→ **Problem statement**
There is one span to output from the data below: the lines starting at the line with "Perennials & Grasses (354, 2205)" and ending at the line with "Logs & Kindling (94, 787)". Output it exactly, ends included, nothing more.

→ **Recorded information**

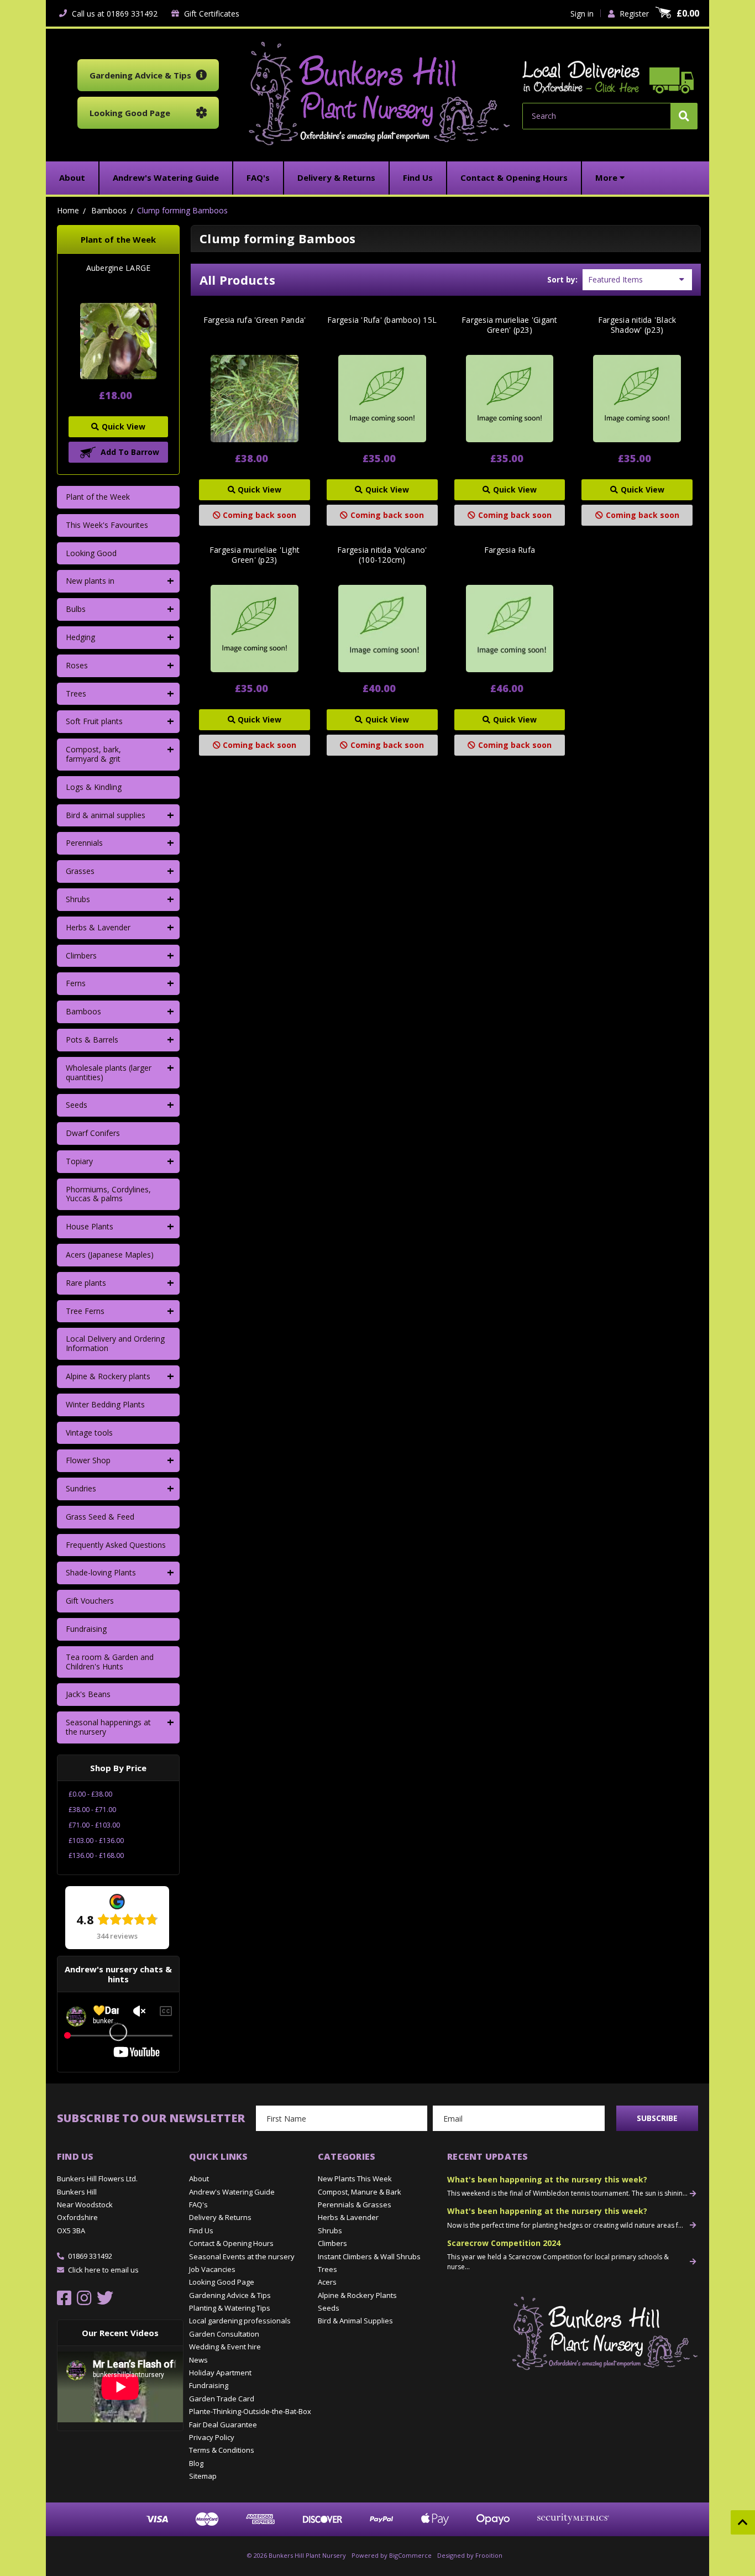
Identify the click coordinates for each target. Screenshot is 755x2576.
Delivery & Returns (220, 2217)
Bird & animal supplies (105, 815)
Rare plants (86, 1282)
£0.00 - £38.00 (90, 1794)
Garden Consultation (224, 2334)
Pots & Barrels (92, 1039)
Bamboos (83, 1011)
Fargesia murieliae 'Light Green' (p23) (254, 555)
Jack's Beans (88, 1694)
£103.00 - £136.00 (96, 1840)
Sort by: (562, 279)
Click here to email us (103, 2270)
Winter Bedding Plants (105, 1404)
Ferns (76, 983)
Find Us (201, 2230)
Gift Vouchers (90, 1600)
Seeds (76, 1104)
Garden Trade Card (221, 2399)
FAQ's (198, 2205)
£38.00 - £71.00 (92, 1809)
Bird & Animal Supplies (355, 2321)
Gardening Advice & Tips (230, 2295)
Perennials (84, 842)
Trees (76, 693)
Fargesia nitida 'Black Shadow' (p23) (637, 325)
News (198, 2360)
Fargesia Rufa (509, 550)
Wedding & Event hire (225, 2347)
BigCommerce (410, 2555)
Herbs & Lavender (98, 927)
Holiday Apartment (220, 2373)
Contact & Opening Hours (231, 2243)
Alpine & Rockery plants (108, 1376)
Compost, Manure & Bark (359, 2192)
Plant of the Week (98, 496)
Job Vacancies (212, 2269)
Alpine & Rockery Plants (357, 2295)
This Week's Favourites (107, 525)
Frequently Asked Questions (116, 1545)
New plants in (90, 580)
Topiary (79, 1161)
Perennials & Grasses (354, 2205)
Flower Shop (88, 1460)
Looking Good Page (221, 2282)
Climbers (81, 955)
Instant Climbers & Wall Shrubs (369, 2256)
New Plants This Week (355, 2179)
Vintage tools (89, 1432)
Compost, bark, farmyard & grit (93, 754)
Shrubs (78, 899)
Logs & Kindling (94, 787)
==
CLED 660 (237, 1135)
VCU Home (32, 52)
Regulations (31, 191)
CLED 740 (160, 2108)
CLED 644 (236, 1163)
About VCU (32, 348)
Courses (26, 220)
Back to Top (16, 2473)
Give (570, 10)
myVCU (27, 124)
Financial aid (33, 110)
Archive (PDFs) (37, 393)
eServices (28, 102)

→ **Reply to the task**
Perennials & Grasses (354, 2205)
Flower Shop (88, 1460)
Looking Good Page (221, 2282)
Climbers (81, 955)
Instant Climbers & Wall Shrubs (369, 2256)
New Plants This Week (355, 2179)
Vintage tools (89, 1432)
Compost, bark, farmyard & grit (93, 754)
Shrubs (78, 899)
Logs & Kindling (94, 787)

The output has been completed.